● **Problem details**
The answer is the line with "This screenshot has height=743, width=974." and every line after it to the end of the listing, retyped exactly. Pictures do not belong in it.
═══ Material supplied ═══
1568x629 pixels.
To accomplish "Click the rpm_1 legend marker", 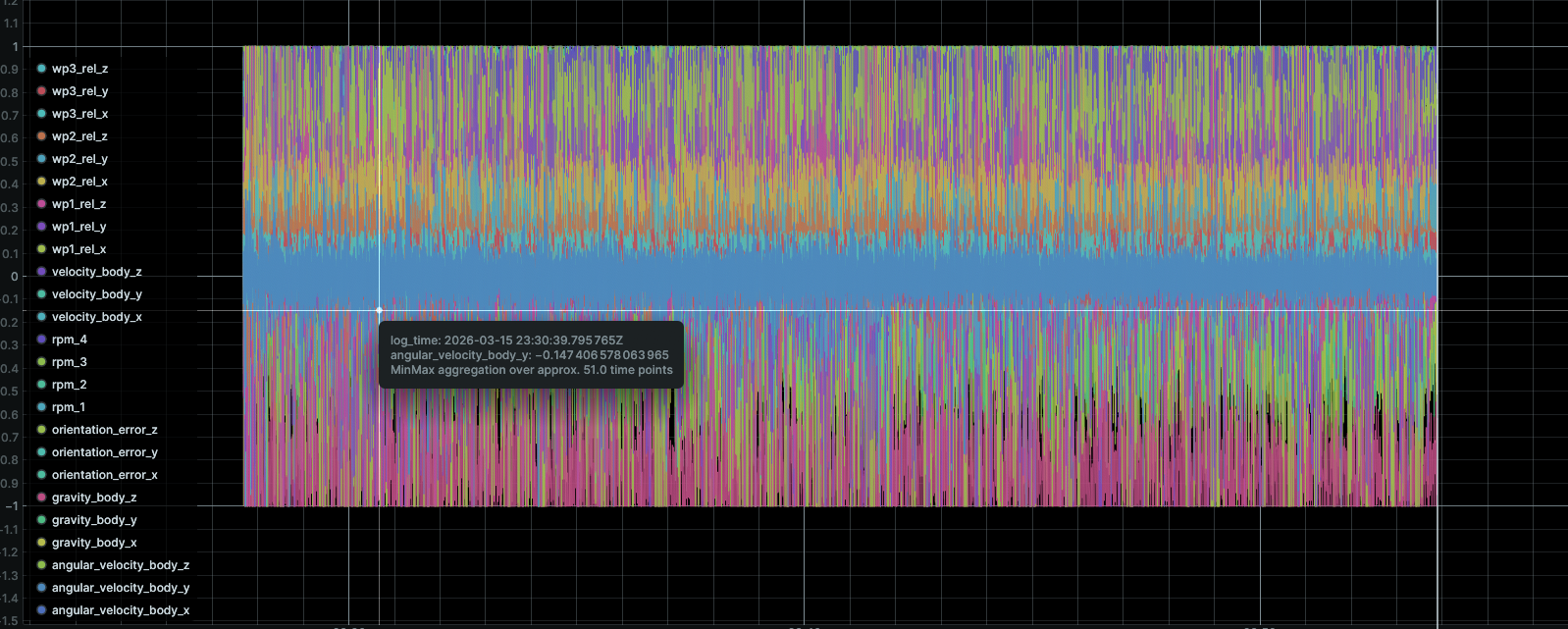I will 41,407.
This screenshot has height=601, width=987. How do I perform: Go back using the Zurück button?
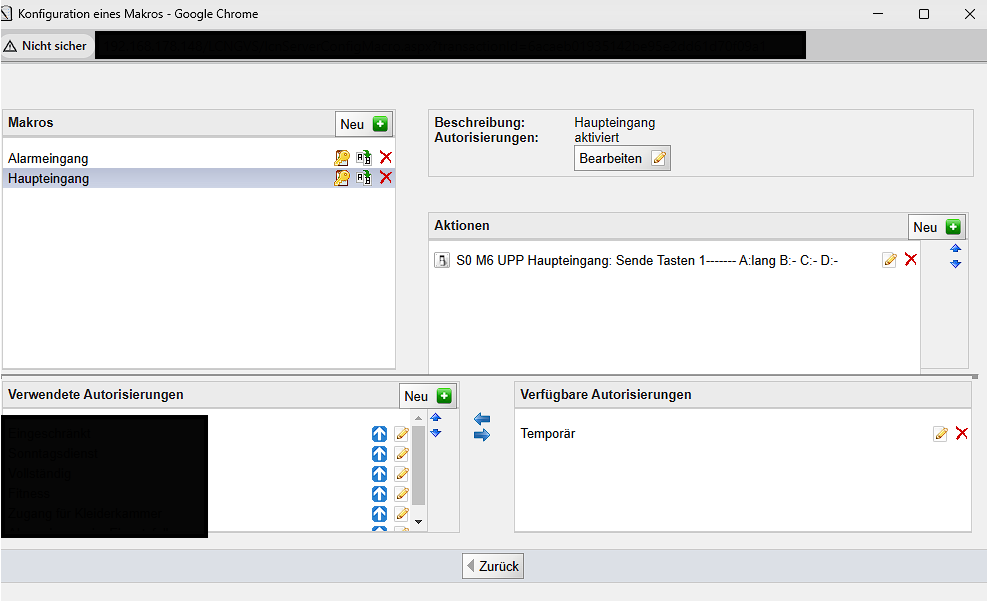(x=492, y=566)
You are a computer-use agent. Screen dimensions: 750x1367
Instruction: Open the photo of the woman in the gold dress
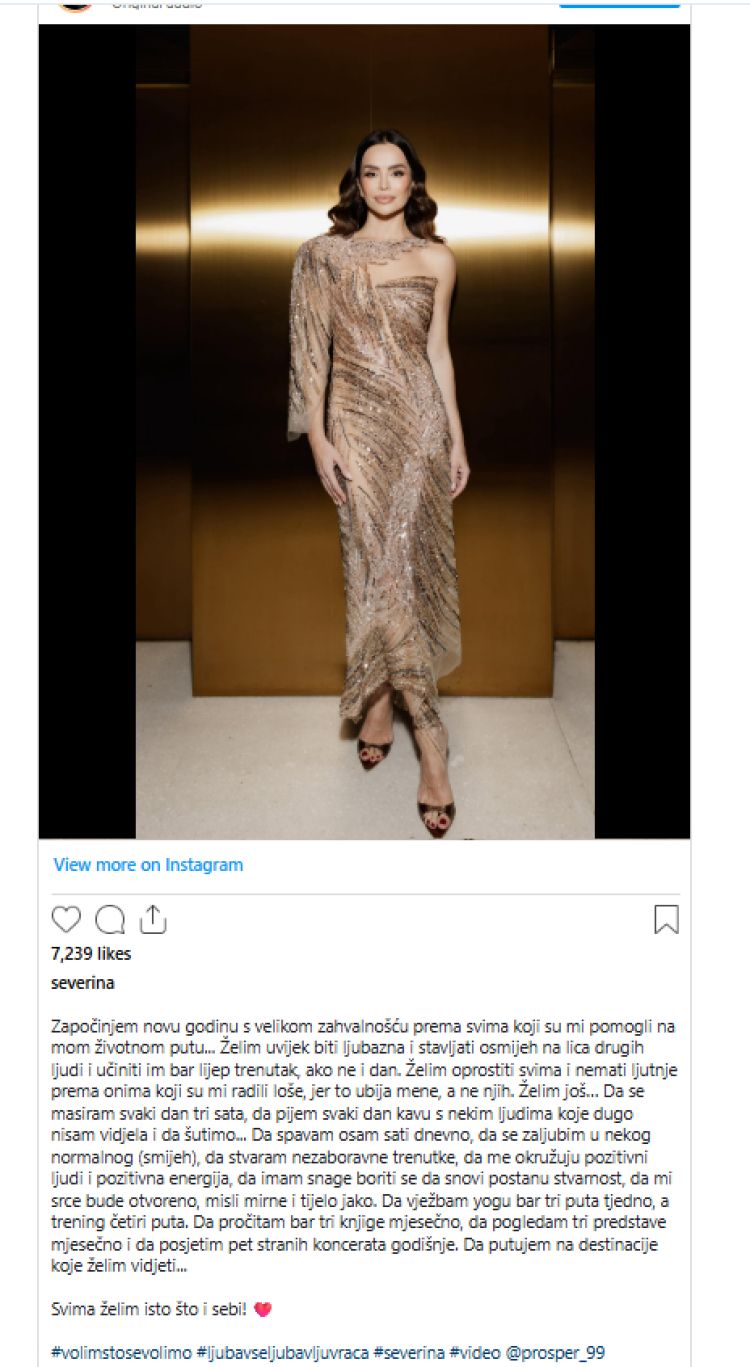[364, 431]
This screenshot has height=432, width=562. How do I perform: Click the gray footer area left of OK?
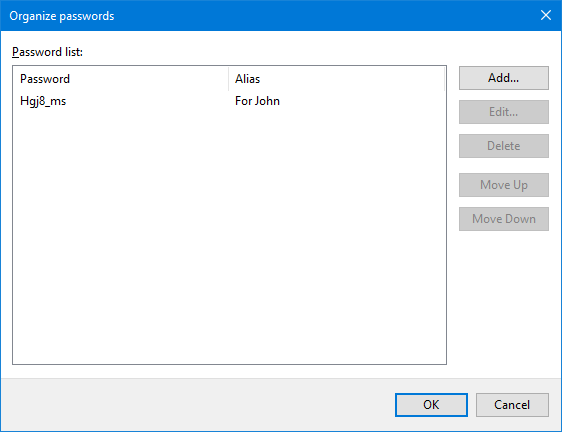197,405
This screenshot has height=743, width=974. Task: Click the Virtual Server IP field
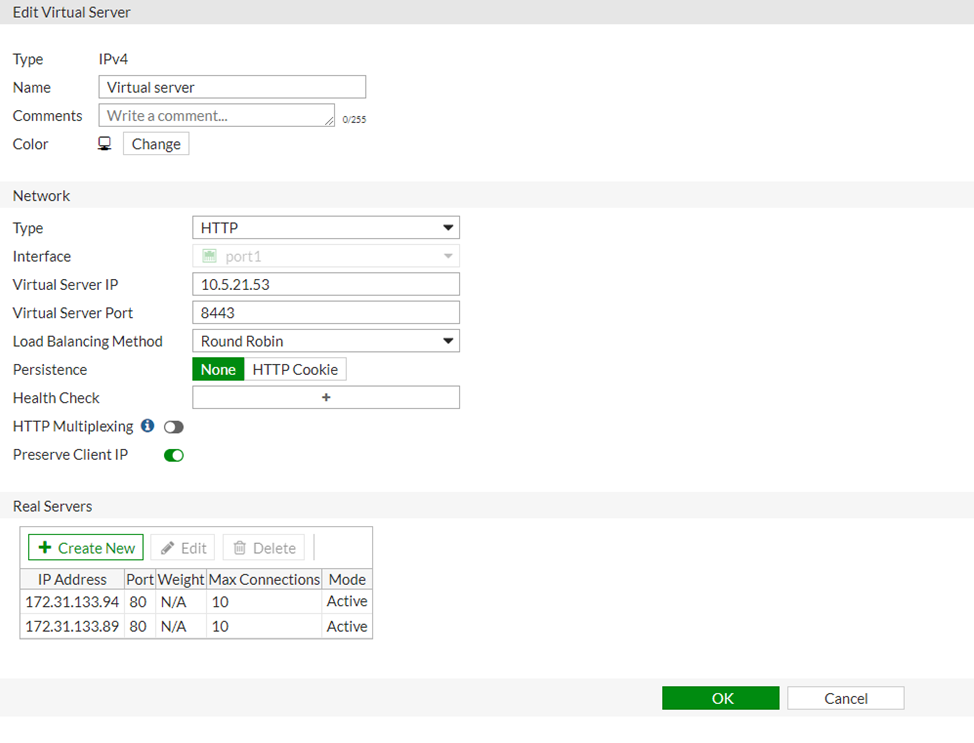[x=325, y=285]
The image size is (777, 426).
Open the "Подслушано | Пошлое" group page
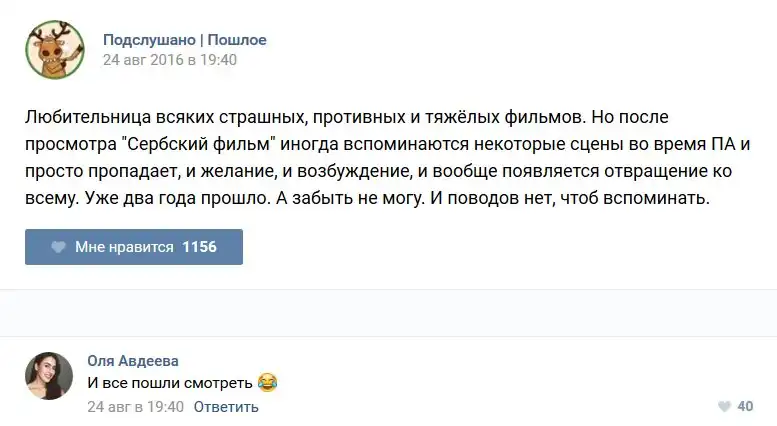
═══
● **Exercise output**
This screenshot has height=743, width=974. Task: Click the Virtual Server IP field
[x=325, y=285]
The image size is (777, 426).
Open the "Подслушано | Пошлое" group page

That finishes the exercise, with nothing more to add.